Türkischer Ingenieurstitel wird an Berufsschullehrer verscherbelt

Der türkische Hochschulrat (YÖK) möchte Ingenieurstitel an Berufsschul-Lehrer vergeben. Dazu wurde während der Massenproteste in der Türkei eine Verordnung ins Leben gerufen. Doch die Ingenieurskammer befürchtet die Abwertung des Berufs und bezweifelt positive Auswirkungen für den Arbeitsmarkt.

Der türkische Hochschulrat (YÖK) hat während der Gezi-Park Proteste Anfang Juni das „Programm zur Vollendung technischer Lehrkräfte zu Ingenieuren“ aufgesetzt.

Demnach können Lehrer der technischen Berufsschule nach einer einjährigen Weiterbildung den Ingenieurstitel erwerben, so der YÖK. Der AKP-Abgeordnete Zonguldaks, Prof. Dr. Ercan Candan, geht von ca. 50.000 Berufsschullehrern aus, die arbeitslos sind, weil sie nicht in der freien Wirtschaft arbeiten können und auch nicht als Lehrer nachgefragt werden, berichtet das Onlineportal Haber Hayat.

Andere Quellen nennen 100.000 arbeitslose Berufsschullehrer. Die Ingenieurskammer spricht in einer an den Hochschulrat gerichteten Stellungnahme von einer „Revanche“ der Regierung für die Folgen des Putsches vom 28. Februar 1997. Damals setzte das Militär eine Zugangsquote für Ingenieursstudiengänge fest, die ursprünglich die Abgänger der religiösen Imam-Hatip-Schulen treffen sollte, jedoch alle Abgänger beruflicher Gymnasien vom Ingenieursstudium ausschloss, berichtet das Nachrichtenportal Ekonobil.

Der gewaltlose Putsch von 1997 zog noch heute schwerwiegende politische und soziale, aber auch bildungspolitische Folgen nach sich. Das Militär drohte der damals regierenden Refah-Partei, einer konservativ-islamische Partei, mit Gewalt, falls sie nicht von selbst zurückgetreten würde. Die Armeeführung legitimierte den Putsch mit Gefahren durch islamistische Haltungen in der Regierung.
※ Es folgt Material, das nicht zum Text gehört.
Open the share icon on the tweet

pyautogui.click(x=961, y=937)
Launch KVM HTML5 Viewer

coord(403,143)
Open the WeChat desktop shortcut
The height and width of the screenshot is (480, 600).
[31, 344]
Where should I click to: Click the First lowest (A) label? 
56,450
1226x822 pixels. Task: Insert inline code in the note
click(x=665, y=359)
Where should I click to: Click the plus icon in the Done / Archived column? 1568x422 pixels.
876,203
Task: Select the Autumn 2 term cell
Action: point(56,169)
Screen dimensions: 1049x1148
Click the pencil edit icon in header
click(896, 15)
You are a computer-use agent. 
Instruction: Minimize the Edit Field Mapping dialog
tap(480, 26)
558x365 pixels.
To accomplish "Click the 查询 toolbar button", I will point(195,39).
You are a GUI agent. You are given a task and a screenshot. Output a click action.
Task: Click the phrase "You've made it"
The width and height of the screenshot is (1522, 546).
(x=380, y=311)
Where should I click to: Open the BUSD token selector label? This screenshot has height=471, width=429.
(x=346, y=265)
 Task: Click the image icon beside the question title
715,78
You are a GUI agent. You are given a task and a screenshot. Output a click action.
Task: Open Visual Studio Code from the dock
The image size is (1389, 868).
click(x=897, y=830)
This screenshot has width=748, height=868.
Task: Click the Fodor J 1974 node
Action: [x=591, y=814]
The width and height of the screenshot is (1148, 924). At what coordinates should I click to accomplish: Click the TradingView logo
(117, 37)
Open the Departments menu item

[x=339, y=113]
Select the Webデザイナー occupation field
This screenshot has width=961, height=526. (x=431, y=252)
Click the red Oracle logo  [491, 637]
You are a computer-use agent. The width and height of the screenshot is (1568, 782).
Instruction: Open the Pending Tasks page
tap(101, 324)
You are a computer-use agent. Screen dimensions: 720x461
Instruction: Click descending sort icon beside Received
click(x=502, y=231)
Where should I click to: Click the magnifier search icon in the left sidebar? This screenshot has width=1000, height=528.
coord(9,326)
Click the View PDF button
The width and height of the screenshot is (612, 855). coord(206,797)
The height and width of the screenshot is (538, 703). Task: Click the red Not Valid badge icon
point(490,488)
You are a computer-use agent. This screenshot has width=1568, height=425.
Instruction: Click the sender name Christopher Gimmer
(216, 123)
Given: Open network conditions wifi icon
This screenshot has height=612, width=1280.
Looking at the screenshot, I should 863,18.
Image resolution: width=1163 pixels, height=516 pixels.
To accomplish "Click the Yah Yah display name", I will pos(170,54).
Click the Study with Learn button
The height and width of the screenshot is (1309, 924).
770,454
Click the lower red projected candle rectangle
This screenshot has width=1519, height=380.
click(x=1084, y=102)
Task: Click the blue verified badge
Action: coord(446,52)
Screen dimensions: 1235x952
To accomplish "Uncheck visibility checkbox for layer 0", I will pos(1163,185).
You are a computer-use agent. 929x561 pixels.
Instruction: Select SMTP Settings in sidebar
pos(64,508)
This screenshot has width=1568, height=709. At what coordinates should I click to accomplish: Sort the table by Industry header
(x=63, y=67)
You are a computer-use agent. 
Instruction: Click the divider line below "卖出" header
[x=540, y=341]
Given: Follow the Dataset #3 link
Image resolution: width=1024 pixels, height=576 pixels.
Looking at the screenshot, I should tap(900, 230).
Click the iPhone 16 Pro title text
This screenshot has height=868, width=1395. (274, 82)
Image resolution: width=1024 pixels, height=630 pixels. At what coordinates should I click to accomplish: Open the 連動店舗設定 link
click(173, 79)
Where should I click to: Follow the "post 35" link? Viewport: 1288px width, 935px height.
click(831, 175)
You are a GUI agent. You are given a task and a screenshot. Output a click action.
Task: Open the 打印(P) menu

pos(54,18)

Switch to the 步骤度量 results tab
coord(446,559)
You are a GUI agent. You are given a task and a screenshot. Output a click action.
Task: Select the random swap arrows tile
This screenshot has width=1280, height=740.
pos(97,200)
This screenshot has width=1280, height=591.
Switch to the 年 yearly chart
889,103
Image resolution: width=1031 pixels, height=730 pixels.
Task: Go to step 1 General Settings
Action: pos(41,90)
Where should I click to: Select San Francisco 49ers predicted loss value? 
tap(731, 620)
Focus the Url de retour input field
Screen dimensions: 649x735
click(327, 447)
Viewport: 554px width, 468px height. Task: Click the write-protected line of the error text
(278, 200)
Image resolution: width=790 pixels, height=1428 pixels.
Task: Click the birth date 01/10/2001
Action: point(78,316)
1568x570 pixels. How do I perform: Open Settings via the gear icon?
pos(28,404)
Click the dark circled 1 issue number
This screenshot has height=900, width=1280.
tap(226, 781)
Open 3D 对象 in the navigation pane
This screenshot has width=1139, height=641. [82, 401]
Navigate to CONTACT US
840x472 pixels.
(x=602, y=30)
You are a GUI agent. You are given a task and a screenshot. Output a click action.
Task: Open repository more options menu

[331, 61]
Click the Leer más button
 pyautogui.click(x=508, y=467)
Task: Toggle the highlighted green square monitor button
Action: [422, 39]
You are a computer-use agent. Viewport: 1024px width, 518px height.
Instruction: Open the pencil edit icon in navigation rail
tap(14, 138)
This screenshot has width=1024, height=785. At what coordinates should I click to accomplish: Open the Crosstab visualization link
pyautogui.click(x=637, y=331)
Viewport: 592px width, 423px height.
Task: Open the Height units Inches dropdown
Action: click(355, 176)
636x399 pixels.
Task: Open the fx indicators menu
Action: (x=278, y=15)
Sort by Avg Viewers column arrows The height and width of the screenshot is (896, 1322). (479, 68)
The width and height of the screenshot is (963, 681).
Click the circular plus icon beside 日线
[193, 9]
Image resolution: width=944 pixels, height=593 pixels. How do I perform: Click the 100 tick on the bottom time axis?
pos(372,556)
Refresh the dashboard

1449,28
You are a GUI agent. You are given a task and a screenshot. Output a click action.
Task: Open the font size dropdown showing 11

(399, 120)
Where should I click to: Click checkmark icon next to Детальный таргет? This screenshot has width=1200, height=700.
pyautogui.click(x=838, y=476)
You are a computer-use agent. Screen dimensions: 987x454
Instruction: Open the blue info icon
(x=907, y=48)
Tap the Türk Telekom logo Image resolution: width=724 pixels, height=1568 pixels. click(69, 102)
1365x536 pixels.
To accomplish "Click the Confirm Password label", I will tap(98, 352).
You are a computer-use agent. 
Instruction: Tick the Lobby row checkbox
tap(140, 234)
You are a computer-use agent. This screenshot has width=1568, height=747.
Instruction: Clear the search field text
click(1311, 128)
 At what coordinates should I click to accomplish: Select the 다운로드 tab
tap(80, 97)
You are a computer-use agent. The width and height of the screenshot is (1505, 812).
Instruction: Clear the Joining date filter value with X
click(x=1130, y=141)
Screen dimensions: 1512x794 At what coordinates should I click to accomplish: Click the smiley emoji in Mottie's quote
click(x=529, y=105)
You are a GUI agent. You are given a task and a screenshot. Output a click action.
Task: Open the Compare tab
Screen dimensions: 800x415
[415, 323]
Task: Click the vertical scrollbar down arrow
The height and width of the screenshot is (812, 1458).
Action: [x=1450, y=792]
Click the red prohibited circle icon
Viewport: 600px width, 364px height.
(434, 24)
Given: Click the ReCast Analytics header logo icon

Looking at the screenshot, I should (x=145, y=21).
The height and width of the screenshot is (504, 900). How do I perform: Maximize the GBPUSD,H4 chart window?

Vor dem Putsch war es für ausgebildete Berufsschullehrer möglich, eine einjährige Weiterbildung zum Ingenieur zu absolvieren, denn das Gesetz zur „Weiterbildung von technischen Lehrern zu Ingenieuren“ existiert bereits seit 1992, wurde aber nach dem Putsch nicht angewandt.

Der Verband der Architekten- und Ingenieurskammern (TMMOB) warnt vor der Abwertung des universitären Titels, zumal die Arbeitsmarktlage für Ingenieure bei durchschnittlich 25% Arbeitslosigkeit jetzt schon angespannt sei. Zudem sei es ein falsche Anreiz für Studierwillige, unterschiedliche Ausbildungen mit dem gleichen Titel abschließen zu können.

Der „Verein für die Pflege der Rechte technischer Lehrer“ hingegen betrachtet die Reform als überfällige Korrektur der ideologisierten Bildungspolitik des Militärs. Dieser Schritt des Hochschulrats bedeute nichts anderes, als die Anwendung bestehender Gesetze, schreibt die Journalistin Tuba Ilze auf dunya.com.